Se por um lado a teleconsulta apresenta desvantagens, previamente refletidas, também apresenta vantagens. Permite superar barreiras de distância, de maneira flexível e conveniente para os utentes, com a possibilidade de contribuir para a continuidade do cuidado e, particularmente, no cenário atual manter utentes de grupos de risco, protegidos em casa. Contudo, na minha opinião, esta nova forma de prática médica demonstrou e continua a demonstrar que não se consegue menorizar as limitações previamente referidas que contribuem para uma maior insegurança na prática clínica, desgaste e consequente cansaço do médico. Tudo isto só me fez valorizar ainda mais a consulta presencial e a relação médico-doente que nela se estabelece.
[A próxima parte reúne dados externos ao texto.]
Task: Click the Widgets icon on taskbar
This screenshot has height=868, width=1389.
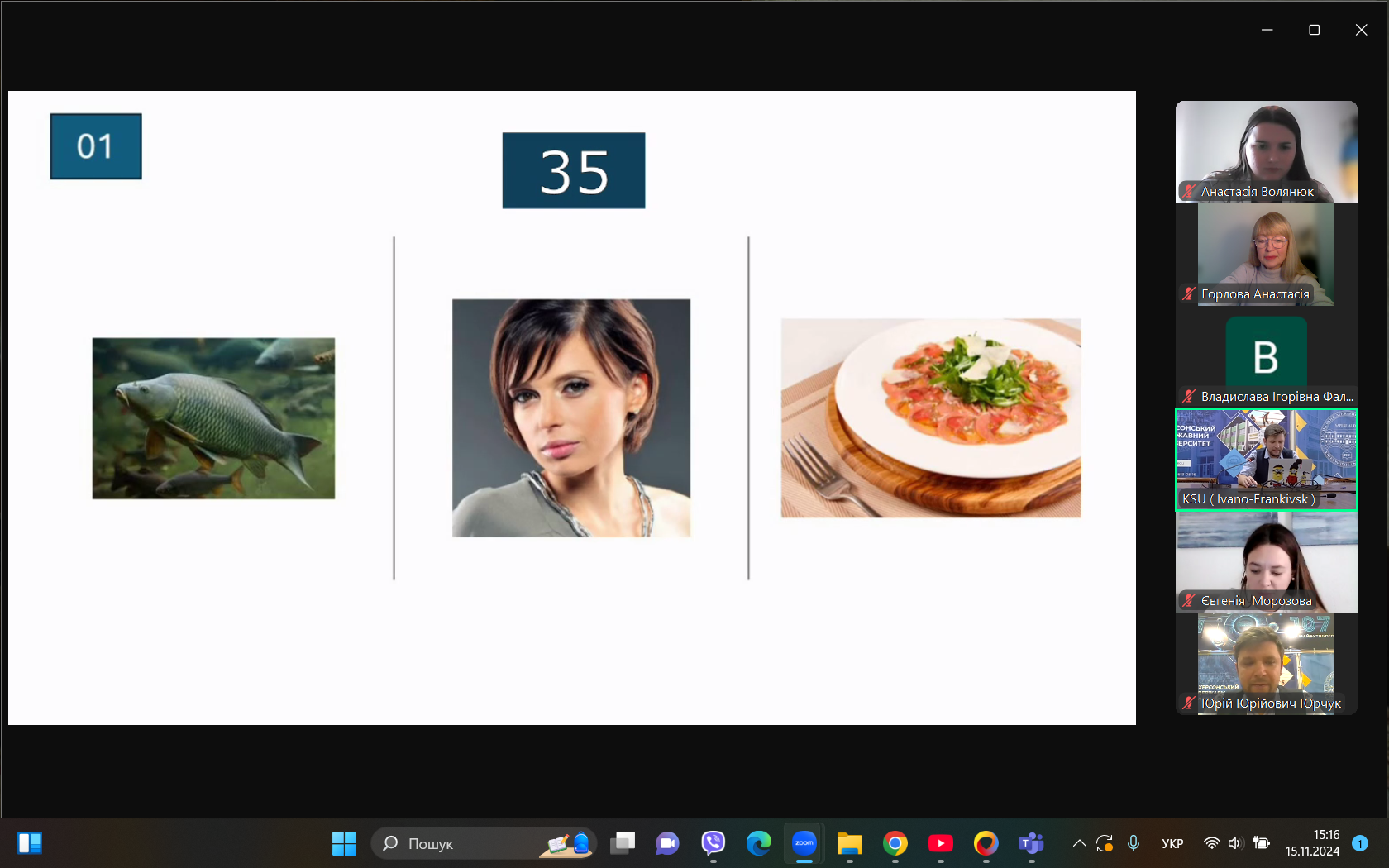Action: (x=30, y=843)
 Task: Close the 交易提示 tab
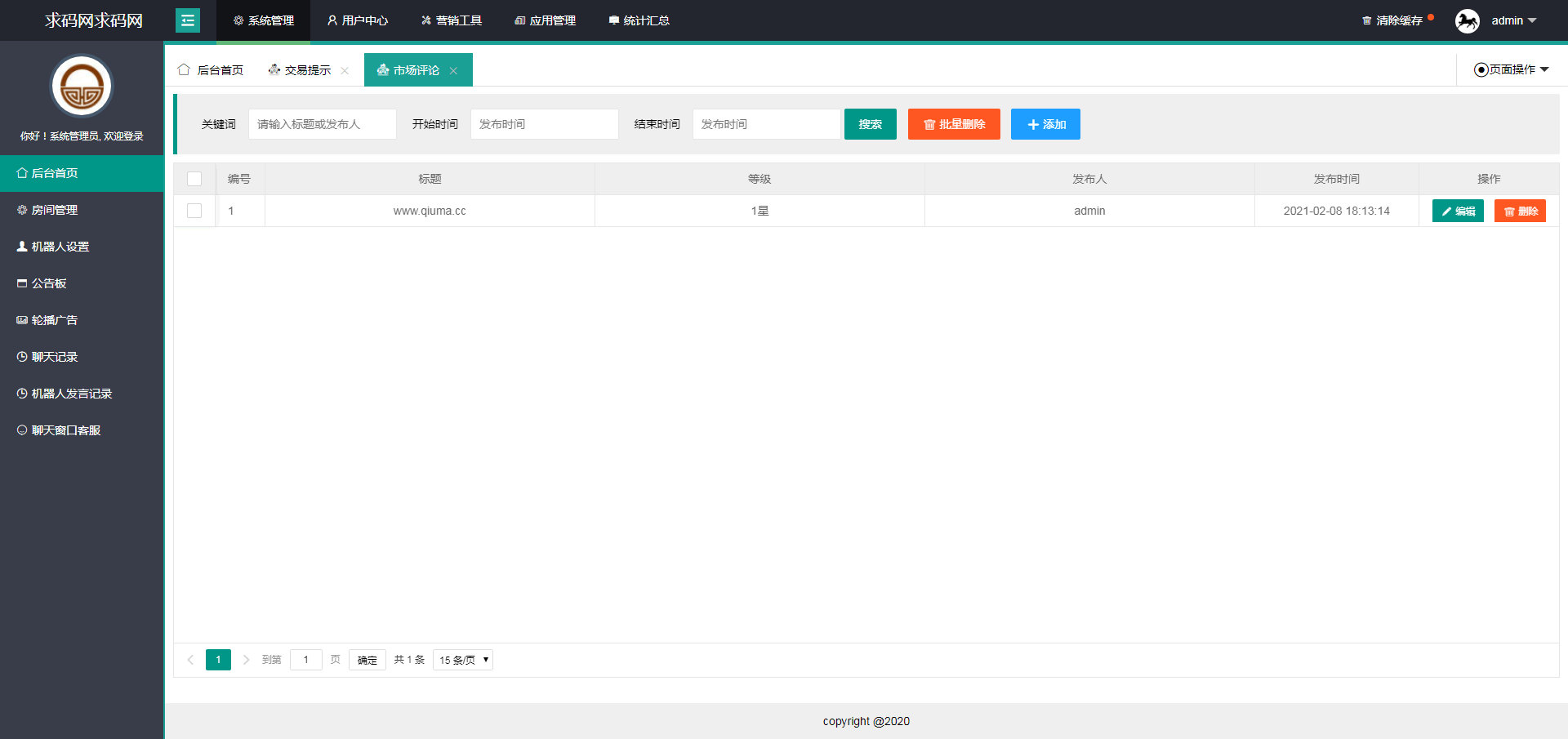point(345,71)
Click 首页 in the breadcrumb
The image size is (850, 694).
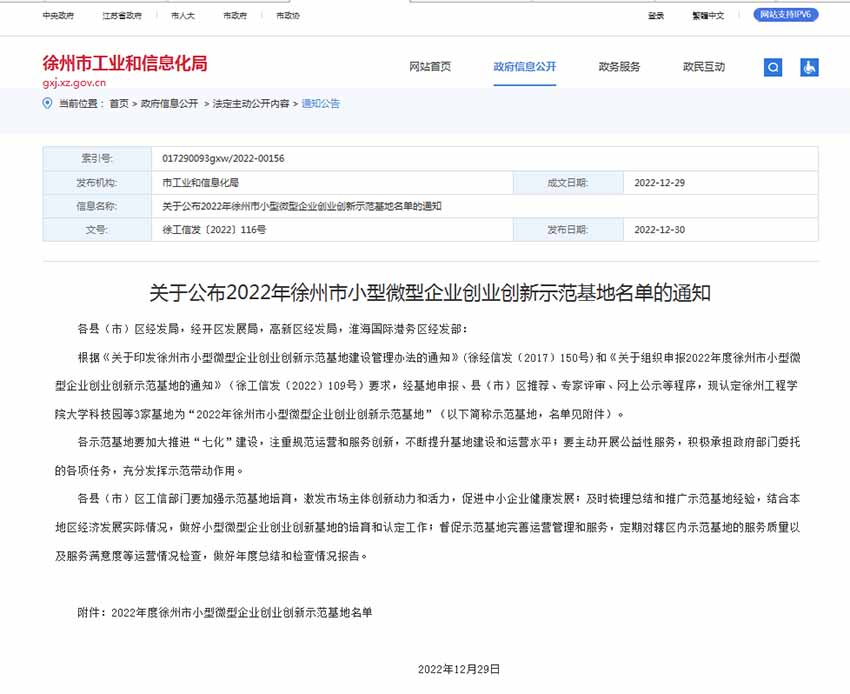coord(119,104)
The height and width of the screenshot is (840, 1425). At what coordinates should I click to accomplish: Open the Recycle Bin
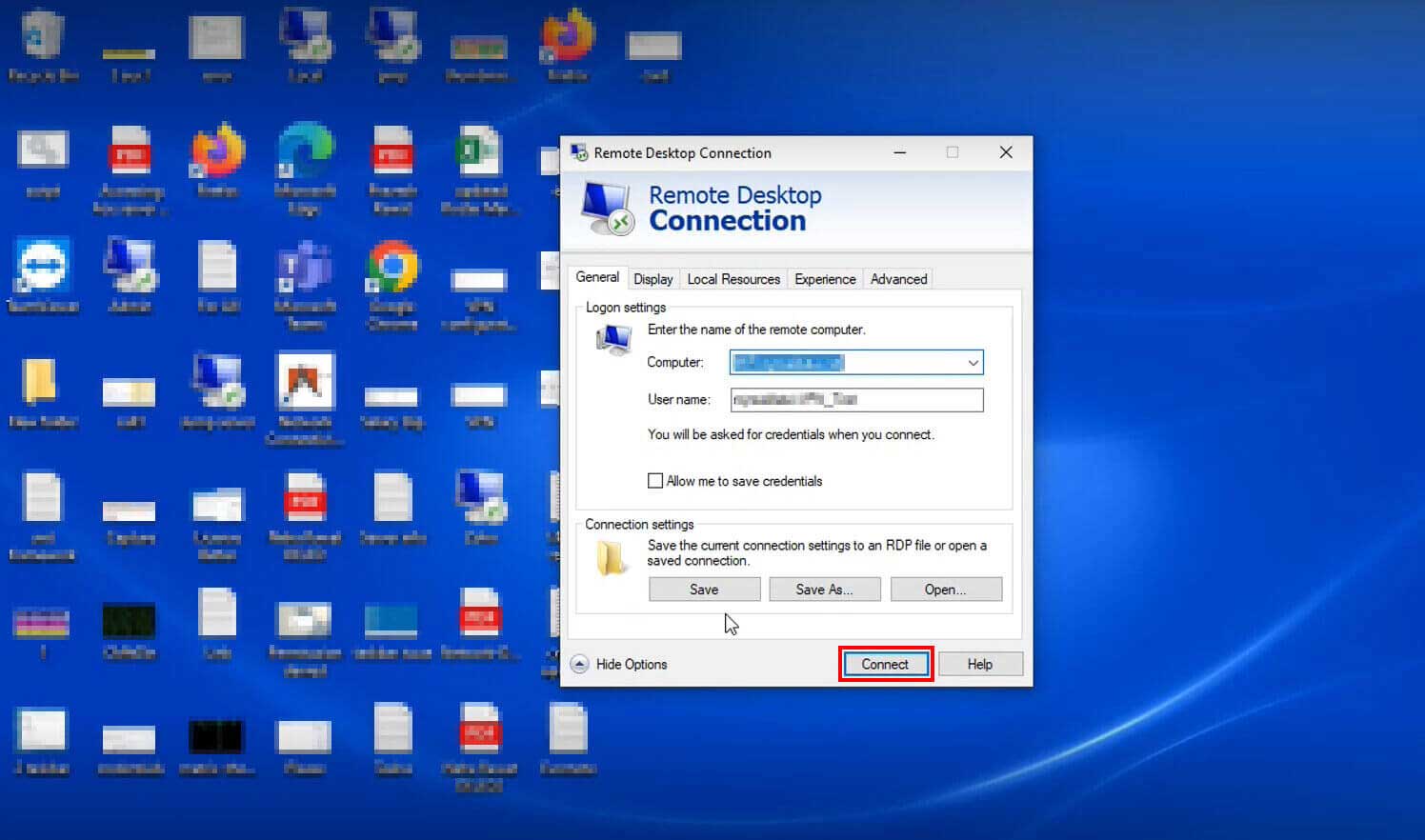pyautogui.click(x=43, y=33)
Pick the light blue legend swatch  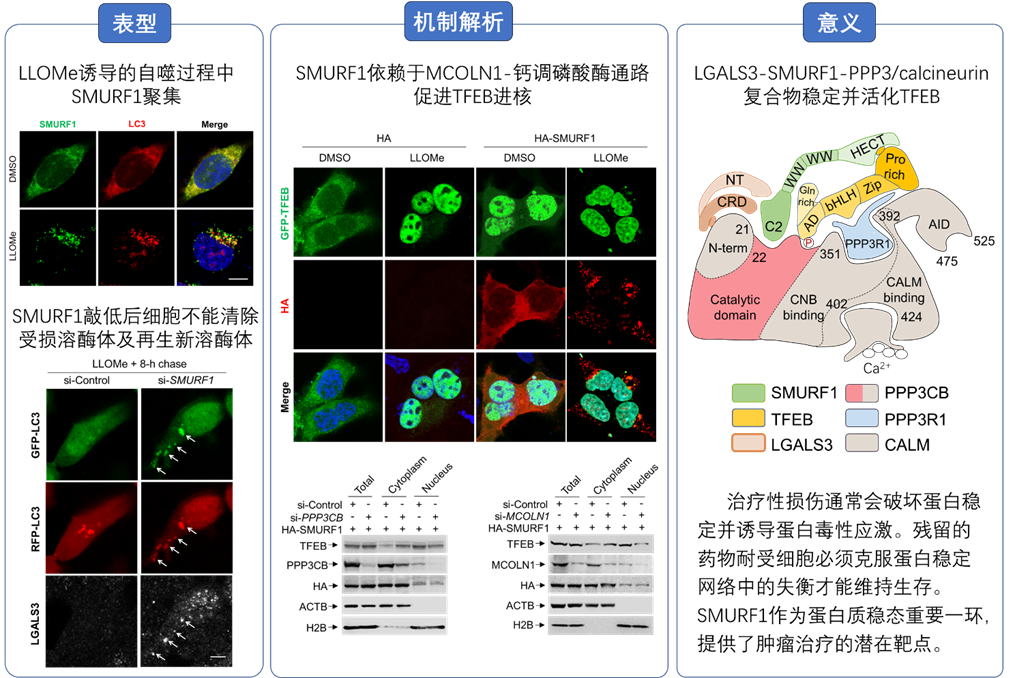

Termino esta reflexão com a seguinte questão: Será que a teleconsulta veio para ficar? Independentemente do que o futuro nos reserva nunca é demais recordar o Código Deontológico da Ordem dos Médicos, segundo o qual o médico que usa os meios da TM e não observa presencialmente o doente, deve avaliar cuidadosamente a informação recebida, só podendo dar opiniões, recomendações ou tomar decisões médicas, se a qualidade da informação recebida for suficiente e relevante.

 

Bibliografia:

  1. Catapan S de C, Calvo MCM. Teleconsultation: an Integrative Review of the Doctor-Patient Interaction Mediated by Technology. Rev Bras Educ Med 2020; 44: 1–12.
  2. Cardoso R. Competências Clínicas de Comunicação. Porto: Unidade de Psicologia Médica. Departamento de Neurociências Clínicas e Saúde Mental da Faculdade de Medicina da Universidade do Porto, 2012.